The Chips may have upgraded the most in their secondary, though after last year, almost literally the only place they could go was up: the pass defense ranked 118th out of 119 1-A teams in 2008.  Josh Gordy and Kirkston Edwards are the corners, while Eric Fraser and Bobby Seay -- whom I assume does not moonlight in the bullpen for the Tigers -- are the safeties.  Seay in particular was strong in 2008, recording 90 tackles.  Fire Up Chips says that the secondary performance last week was one of the best since the early 90s.  However, Arizona was breaking in a new quarterback, and one who was far less heralded than either Cousins or Nichol.  Look for MSU to have a big day passing the ball, whether or not Mark Dell is playing.  Additionally, as discussed above, I'd expect that our tight ends are going to pose a big problem for CMU's undersized linebackers and secondary.  If they can play at the level they did last week, CMU will have to spread out its already-thin secondary even further, and divert linebackers from focusing on the run.

FINAL PREDICTION: As I said before, at one point I was quite concerned about this game.  But if you look deeper, I think that the hype surrounding CMU is really just an extension of the (mostly deserved) LeFevour plaudits.  Unfortunately for CMU one player does not a team make, especially when it's a MAC team going up against an upper-echelon Big Ten opponent.  It is a reasonable possibility that LeFevour, Anderson and Brown absolutely go off and CMU scores a boatload of points.  Still, the rest of this Chips team really doesn't scare me at all.  I think they'd have to score at least 40 points to beat us, and I can't see that happening.  Finally, every time CMU has played a big game over the past few years, many have predicted the upset, and it never happens.  In the past four seasons, CMU has played ten games against power-conference teams, and is 2-8 in those games.  (The two victories came against Temple in 2006, when they were still a member of the Big East, and against an awful Indiana team last season.  So, we can fairly excise those two games and say that CMU is 0-8 against even marginally decent BCS-conference teams in the past four years.)  This game won't be any different.

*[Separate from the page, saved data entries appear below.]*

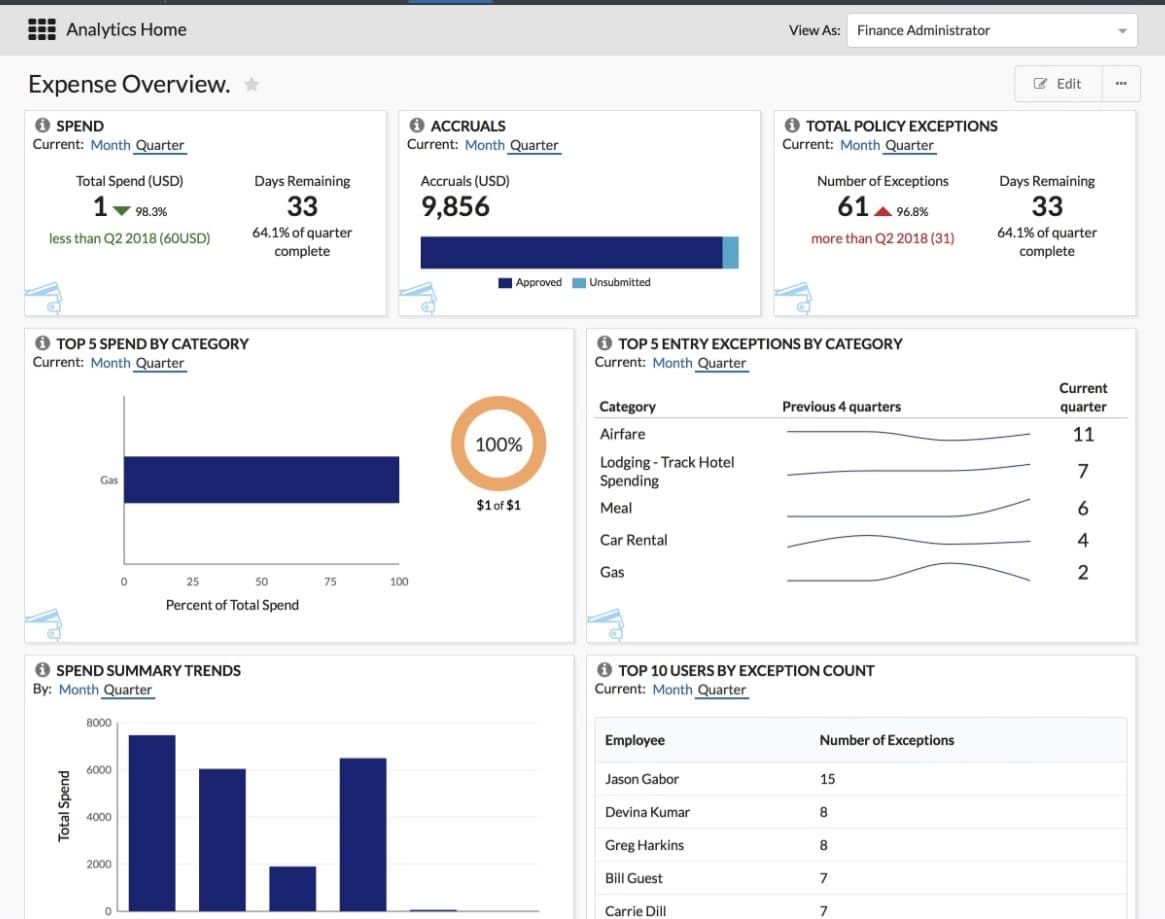Image resolution: width=1165 pixels, height=919 pixels.
Task: Switch Accruals card to Month view
Action: [x=484, y=145]
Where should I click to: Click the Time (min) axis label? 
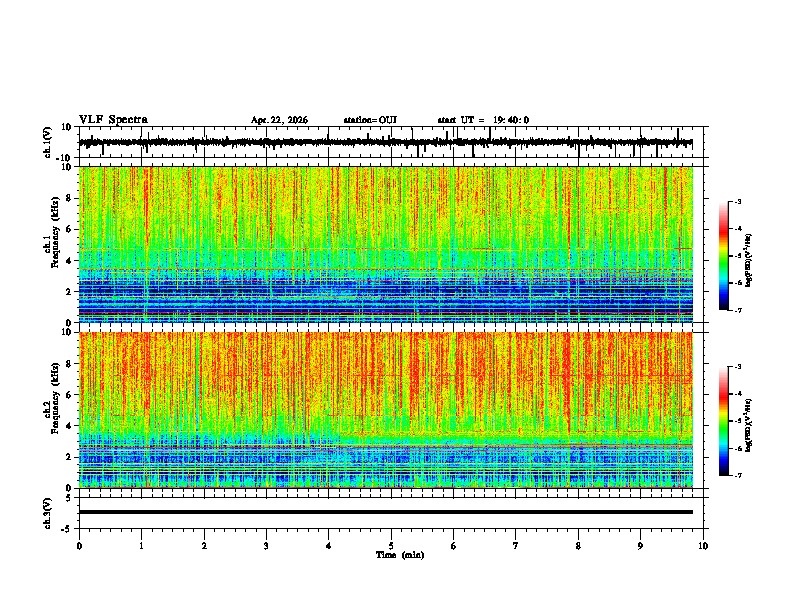[400, 555]
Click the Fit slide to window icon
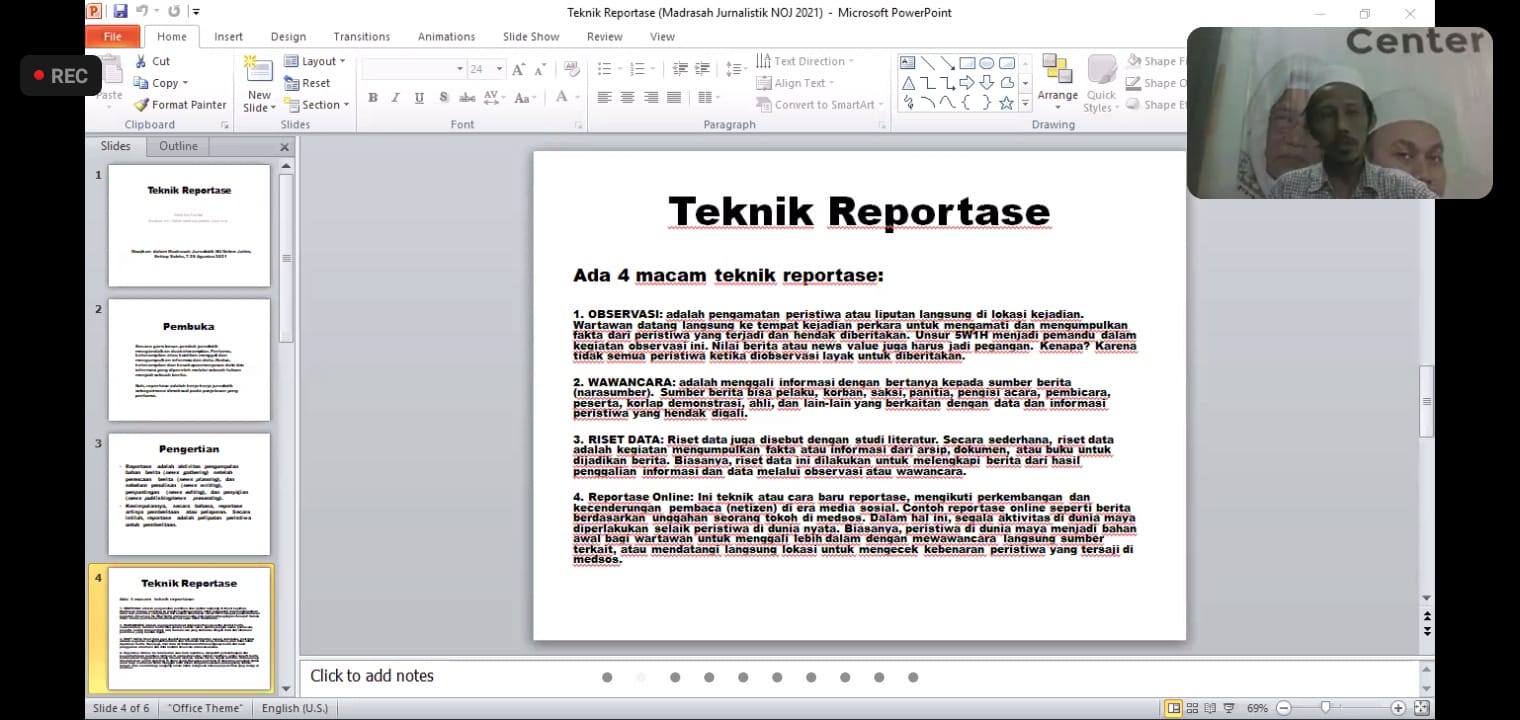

Let's call it 48-24, MSU.

FYI: This is the 12:00 ESPN2 game, meaning that if you're watching at home, you'll be serenaded the whole way by Pam Ward and CMU alumnus Ray Bentley.  Snagging tickets and heading to East Lansing really is the best option here.  (But, if you do, and you're coming from Grand Rapids, Kalamazoo, Chicago, etc., you may want to avoid I-496 -- on Saturday, there will be construction-related lane closures between Waverly and Cedar.  Really, MDOT, couldn't this have been scheduled for next weekend, when MSU is in South Bend?)